Project Summary
The broad and long-term objective of this project concerns the development of novel quantitative methods and
biostatistical tools for microbiome data analytics to aid in microbiome-based discovery sciences. The
microbiome, also called the second genome of the human, has received much attention in the past few years.
Due to its critical roles in human health and disease, the human microbiome has now been recognized as an
integral part of the individualized medicine approach because it not only accounts for inter-individual variability
in all aspects of a disease but also represents a potentially modifiable factor that is amenable to targeting by
therapeutics. Despite those fruitful and promising findings from microbiome studies, there is no consensus in
the current field as how to appropriately analyze the data, let alone the optimality and efficiency issues that
have yet to be addressed. Several challenges amount to this predicament, including complex experimental
designs of microbiome studies, an unknown interplay between microbiome and host, extremely sparsity and
high dimensionality of the data, phylogenetic relatedness of the microbial taxa, and compositional structure of
microbiome. As a result, although quite a few analytical methods and tools have been developed for
microbiome data analysis, several specific gaps exist in the methodological toolbox, hindering the advance of
microbiome-based biomedical sciences. To fill these gaps, this proposal aims to develop robust and powerful
quantitative methods and tools for microbiome data analysis.

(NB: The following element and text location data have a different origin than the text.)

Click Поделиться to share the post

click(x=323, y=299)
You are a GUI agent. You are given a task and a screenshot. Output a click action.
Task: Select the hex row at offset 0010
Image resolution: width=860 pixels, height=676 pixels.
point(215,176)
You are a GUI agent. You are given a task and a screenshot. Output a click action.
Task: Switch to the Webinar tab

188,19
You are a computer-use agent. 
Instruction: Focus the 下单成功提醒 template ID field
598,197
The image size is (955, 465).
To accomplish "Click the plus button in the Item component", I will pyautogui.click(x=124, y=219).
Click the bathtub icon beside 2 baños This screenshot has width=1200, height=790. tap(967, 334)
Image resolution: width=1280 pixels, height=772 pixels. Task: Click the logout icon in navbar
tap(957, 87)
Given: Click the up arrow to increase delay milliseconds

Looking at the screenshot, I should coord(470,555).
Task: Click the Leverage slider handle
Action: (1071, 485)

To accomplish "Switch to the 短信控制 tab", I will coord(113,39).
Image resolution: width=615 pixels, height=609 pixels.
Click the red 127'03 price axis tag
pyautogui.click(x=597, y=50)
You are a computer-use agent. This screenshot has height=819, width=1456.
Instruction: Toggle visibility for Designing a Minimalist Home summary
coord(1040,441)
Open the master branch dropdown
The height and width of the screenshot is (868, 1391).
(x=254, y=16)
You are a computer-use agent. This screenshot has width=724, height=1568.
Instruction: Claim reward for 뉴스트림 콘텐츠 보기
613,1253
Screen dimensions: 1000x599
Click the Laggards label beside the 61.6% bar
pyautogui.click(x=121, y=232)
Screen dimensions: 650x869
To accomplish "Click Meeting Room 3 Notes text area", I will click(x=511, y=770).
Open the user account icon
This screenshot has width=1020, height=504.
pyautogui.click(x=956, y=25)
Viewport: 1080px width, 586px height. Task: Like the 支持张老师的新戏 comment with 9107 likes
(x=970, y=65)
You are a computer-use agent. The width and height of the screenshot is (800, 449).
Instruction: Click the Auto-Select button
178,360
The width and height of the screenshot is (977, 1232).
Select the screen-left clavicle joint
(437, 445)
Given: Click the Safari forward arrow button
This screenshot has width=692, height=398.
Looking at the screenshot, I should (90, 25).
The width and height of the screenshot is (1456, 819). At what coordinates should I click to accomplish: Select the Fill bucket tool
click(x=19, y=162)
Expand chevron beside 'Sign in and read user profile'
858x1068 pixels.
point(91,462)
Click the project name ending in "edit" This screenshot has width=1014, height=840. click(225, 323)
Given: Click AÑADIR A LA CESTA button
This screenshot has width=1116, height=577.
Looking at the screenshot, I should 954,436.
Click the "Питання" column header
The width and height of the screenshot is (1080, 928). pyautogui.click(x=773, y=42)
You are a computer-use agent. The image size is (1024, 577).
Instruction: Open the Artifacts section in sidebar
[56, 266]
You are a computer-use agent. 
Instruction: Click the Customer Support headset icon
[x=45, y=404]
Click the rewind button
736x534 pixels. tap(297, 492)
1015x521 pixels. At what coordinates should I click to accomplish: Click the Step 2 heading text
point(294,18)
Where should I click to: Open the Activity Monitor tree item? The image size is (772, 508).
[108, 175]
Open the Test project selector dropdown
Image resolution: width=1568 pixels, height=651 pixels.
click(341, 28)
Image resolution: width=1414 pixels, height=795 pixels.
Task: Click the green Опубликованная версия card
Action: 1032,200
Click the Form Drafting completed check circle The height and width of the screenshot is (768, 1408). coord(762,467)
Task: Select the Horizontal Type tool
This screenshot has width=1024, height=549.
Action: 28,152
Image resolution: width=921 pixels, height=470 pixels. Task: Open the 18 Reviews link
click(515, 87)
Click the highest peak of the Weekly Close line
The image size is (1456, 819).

Specifically, Aim 1 focuses on developing robust
and powerful methods for differential abundance analysis in complex study designs. It will develop new
methods to address zero-inflation, compositional effects and correlations in microbiome data. Aim 2 focuses on
strategies to increase the power of microbiome-wide multiple testing. It proposes two new multiple testing
procedures, which address confounders and phylogenetic relatedness, respectively. Aim 3 proposes to
develop compositional canonical correlation analysis methods for integrating microbiome data with other omics
data. Specifically, it will develop an efficient and flexible framework for integrating heterogeneous omics data
with microbiome data, accounting for compositional effects and phylogenetic relatedness. Aim 4 will develop
user-friendly and efficient software packages so the community can benefit maximally from methodological and
scientific advances resulting from this application. The proposed methods will be evaluated using simulations,
and more importantly, applications to several ongoing microbiome studies in the Center of Individualized
Medicine at Mayo Clinic. The proposed quantitative methods and open-source software packages will
contribute to microbiome biomarker discovery and microbiome-based mechanistic studies. All methods and
tools developed under this grant will be made available free of charge to interested researchers and the public.